**PROBLEM STATEMENT**. Counting from the line that holds "The width and height of the screenshot is (834, 1638).", return each line exactly, through and including the last line of the entries.

Collected data entries:
►
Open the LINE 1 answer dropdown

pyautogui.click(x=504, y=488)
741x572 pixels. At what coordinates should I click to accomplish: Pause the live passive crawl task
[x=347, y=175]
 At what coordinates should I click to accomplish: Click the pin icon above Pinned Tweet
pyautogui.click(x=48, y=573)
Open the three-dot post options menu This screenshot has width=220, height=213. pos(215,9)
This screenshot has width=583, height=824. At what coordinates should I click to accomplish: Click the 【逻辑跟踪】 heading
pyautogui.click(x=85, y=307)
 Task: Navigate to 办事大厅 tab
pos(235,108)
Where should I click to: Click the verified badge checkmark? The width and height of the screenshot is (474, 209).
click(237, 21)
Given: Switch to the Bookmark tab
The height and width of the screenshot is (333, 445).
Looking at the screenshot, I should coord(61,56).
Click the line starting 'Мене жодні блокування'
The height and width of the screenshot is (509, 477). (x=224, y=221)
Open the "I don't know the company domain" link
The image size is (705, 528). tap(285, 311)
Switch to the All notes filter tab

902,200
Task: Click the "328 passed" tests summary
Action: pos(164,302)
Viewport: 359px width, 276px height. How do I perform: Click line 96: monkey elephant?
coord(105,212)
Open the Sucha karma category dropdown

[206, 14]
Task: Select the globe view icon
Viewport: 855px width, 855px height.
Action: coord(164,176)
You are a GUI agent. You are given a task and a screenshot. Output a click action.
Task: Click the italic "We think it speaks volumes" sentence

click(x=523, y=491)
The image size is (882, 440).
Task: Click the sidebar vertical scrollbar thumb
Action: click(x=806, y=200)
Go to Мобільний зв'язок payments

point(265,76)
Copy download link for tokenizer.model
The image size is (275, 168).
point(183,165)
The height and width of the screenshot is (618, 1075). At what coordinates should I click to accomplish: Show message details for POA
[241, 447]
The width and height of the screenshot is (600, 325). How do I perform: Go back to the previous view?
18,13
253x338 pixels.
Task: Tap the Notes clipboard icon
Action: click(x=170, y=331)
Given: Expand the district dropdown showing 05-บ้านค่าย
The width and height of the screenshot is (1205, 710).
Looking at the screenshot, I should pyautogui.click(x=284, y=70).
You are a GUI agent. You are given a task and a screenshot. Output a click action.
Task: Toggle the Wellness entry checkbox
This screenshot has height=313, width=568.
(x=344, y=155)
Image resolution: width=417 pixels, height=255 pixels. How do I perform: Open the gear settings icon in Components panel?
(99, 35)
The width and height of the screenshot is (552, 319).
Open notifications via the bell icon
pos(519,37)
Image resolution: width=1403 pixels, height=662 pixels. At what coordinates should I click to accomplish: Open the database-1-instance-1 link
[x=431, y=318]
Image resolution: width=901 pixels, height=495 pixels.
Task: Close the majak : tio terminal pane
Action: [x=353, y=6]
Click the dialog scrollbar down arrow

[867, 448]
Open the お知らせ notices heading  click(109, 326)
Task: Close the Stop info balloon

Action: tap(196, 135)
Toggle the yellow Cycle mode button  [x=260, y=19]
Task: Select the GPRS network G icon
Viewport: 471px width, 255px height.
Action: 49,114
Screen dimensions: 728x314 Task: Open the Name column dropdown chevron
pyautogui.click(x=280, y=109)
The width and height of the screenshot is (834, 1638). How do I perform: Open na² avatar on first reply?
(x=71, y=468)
◄
**RESPONSE TO THE EXERCISE**.
The width and height of the screenshot is (834, 1638). How do I perform: Open na² avatar on first reply?
(x=71, y=468)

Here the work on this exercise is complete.